• [Action item]
Your answer must be the lines of the material below, exactly as written, from its first line through the line with "Given: Sort by the Store Name column header", and no pictures.

• [Material for this task]
______________________________
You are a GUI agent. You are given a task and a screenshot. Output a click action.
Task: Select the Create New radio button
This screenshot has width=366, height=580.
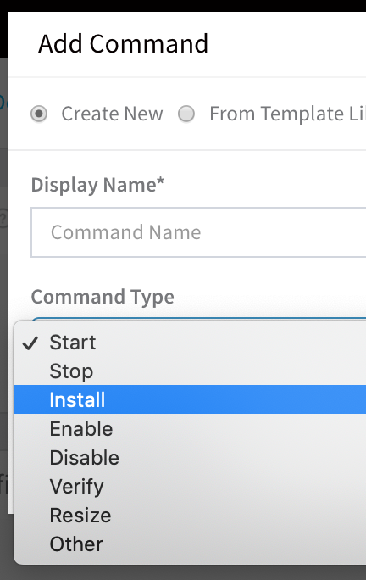tap(39, 114)
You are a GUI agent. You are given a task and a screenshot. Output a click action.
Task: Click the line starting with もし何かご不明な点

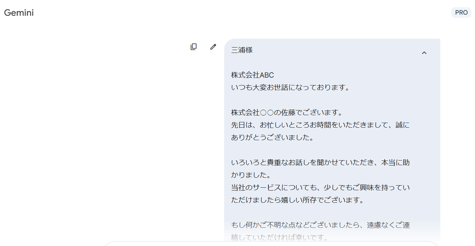320,225
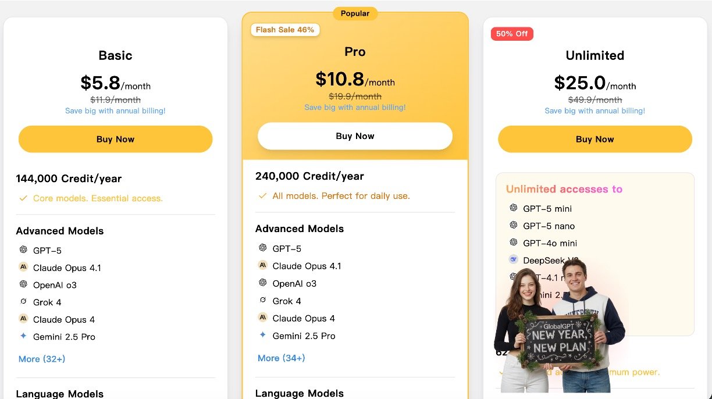Click the Claude Opus 4.1 icon in Basic plan
The image size is (712, 399).
(x=23, y=267)
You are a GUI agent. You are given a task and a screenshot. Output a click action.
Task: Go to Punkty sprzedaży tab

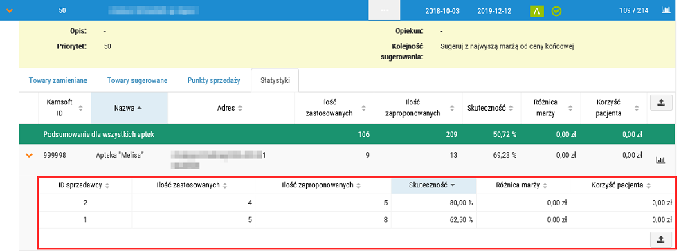point(214,80)
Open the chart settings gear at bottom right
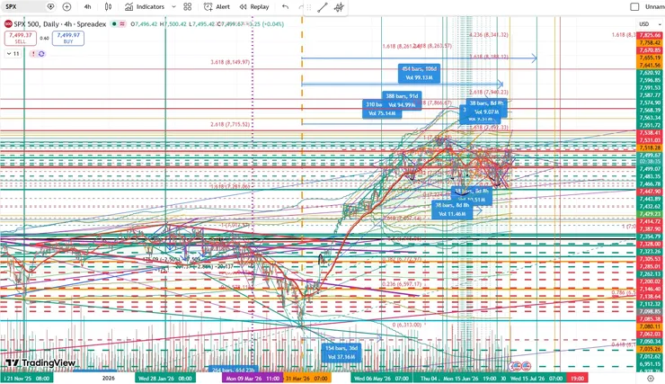665x384 pixels. click(651, 378)
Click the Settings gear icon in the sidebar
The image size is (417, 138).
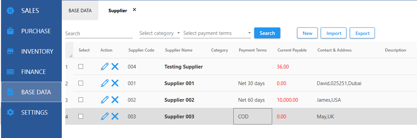(x=10, y=113)
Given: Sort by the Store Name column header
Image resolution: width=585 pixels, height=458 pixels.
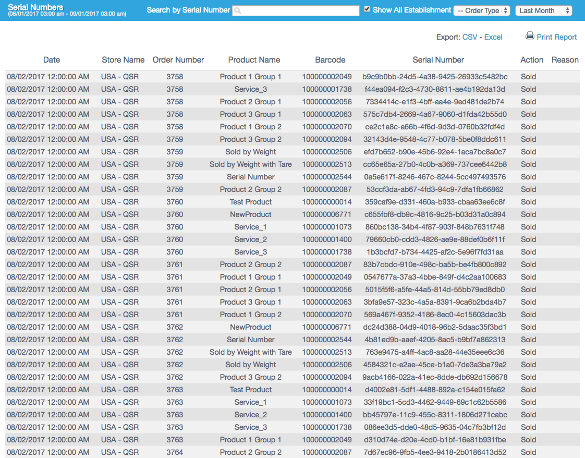Looking at the screenshot, I should click(x=123, y=60).
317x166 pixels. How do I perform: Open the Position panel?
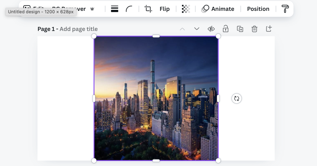click(258, 9)
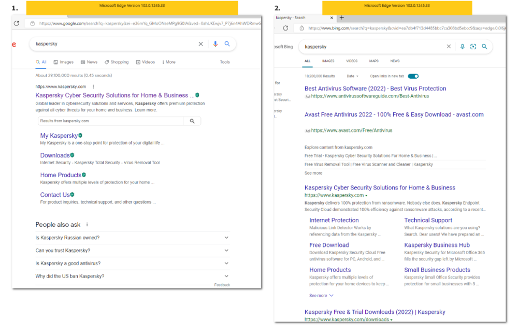Image resolution: width=518 pixels, height=334 pixels.
Task: Expand 'Why did the US ban Kaspersky?'
Action: tap(226, 277)
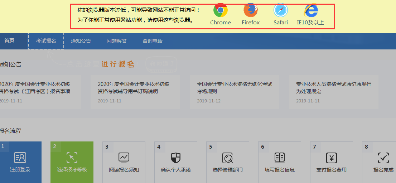Click step 4 确认个人承诺 shield icon

(x=176, y=158)
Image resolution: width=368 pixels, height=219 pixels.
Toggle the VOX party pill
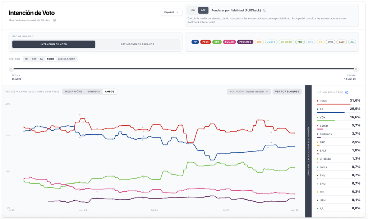[x=217, y=42]
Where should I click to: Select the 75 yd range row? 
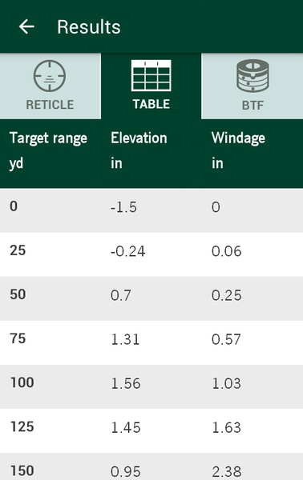152,342
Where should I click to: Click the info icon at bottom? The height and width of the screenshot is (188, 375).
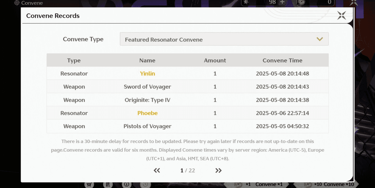[x=126, y=184]
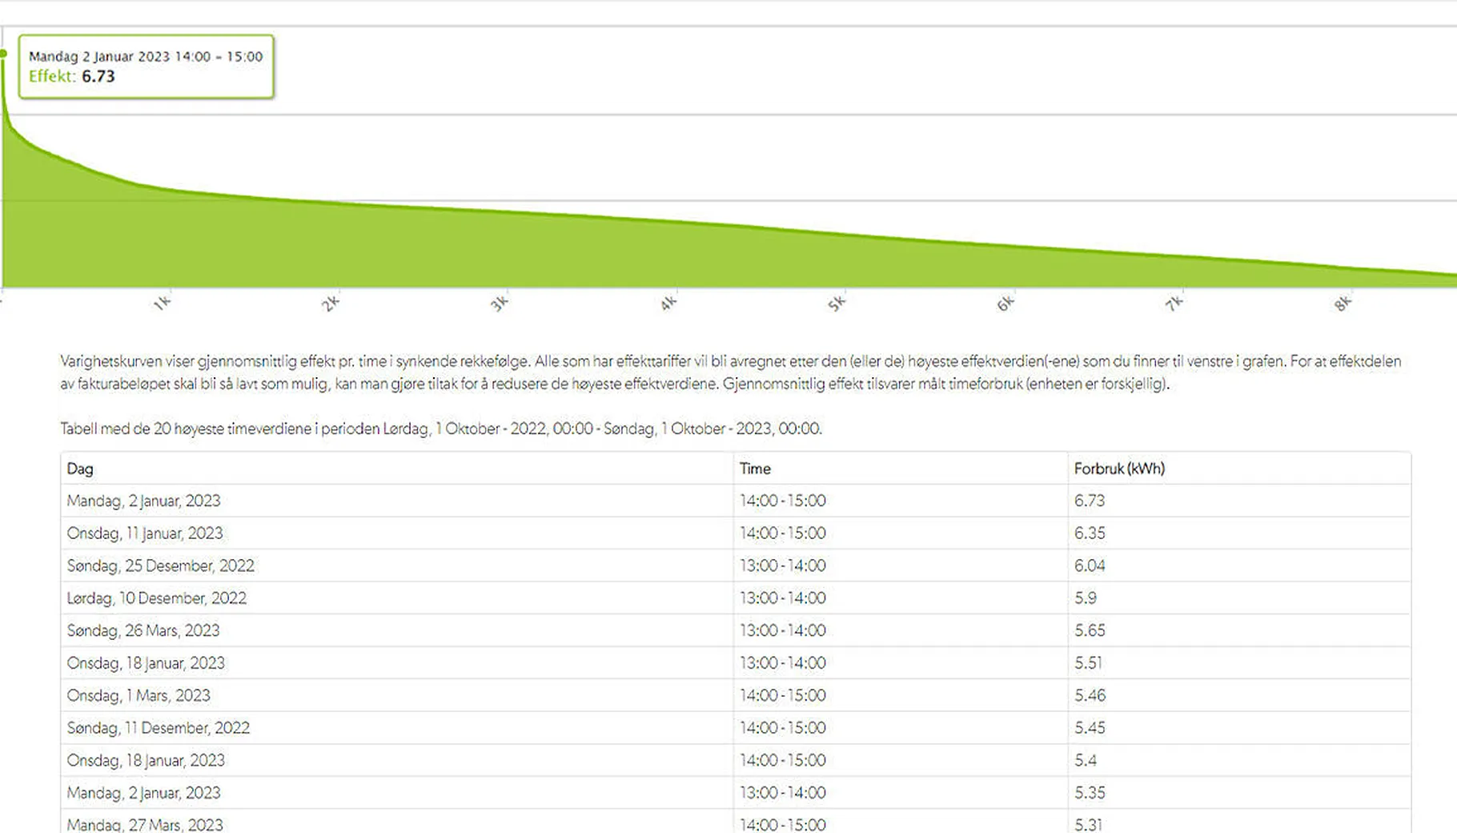Select the Onsdag, 1 Mars, 2023 row
The height and width of the screenshot is (833, 1457).
point(138,695)
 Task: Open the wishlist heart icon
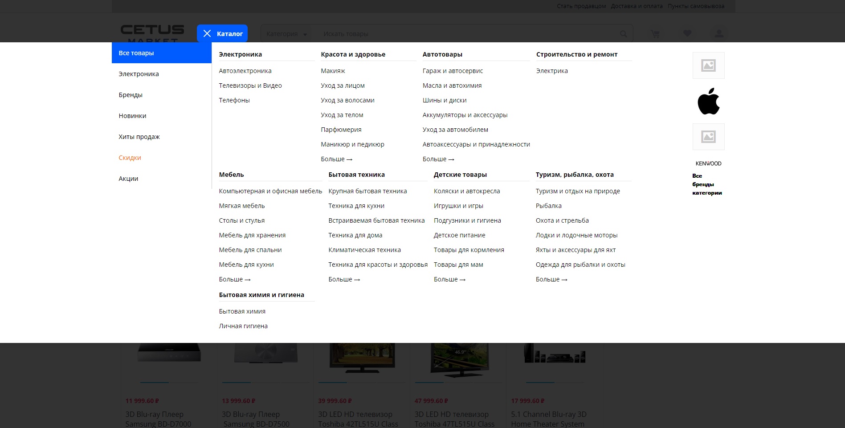687,34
______________________________
• [Result of this task]
You are a GUI agent. You are given a task and a screenshot. Output a click action.
Task: Select the Create New radio button
This screenshot has width=366, height=580.
tap(39, 114)
You are a GUI agent. You are given a task and a screenshot. Output a click action.
Task: Click the line starting with もし何かご不明な点

320,225
Click the Claude Opus 4.1 icon in Basic plan
The image size is (712, 399).
(x=23, y=267)
You are a GUI agent. You are given a task and a screenshot. Output a click action.
Task: Go to Punkty sprzedaży tab

point(214,80)
Open the chart settings gear at bottom right
665x384 pixels. click(651, 378)
Click the Settings gear icon in the sidebar
The image size is (417, 138).
(x=10, y=113)
Given: Sort by the Store Name column header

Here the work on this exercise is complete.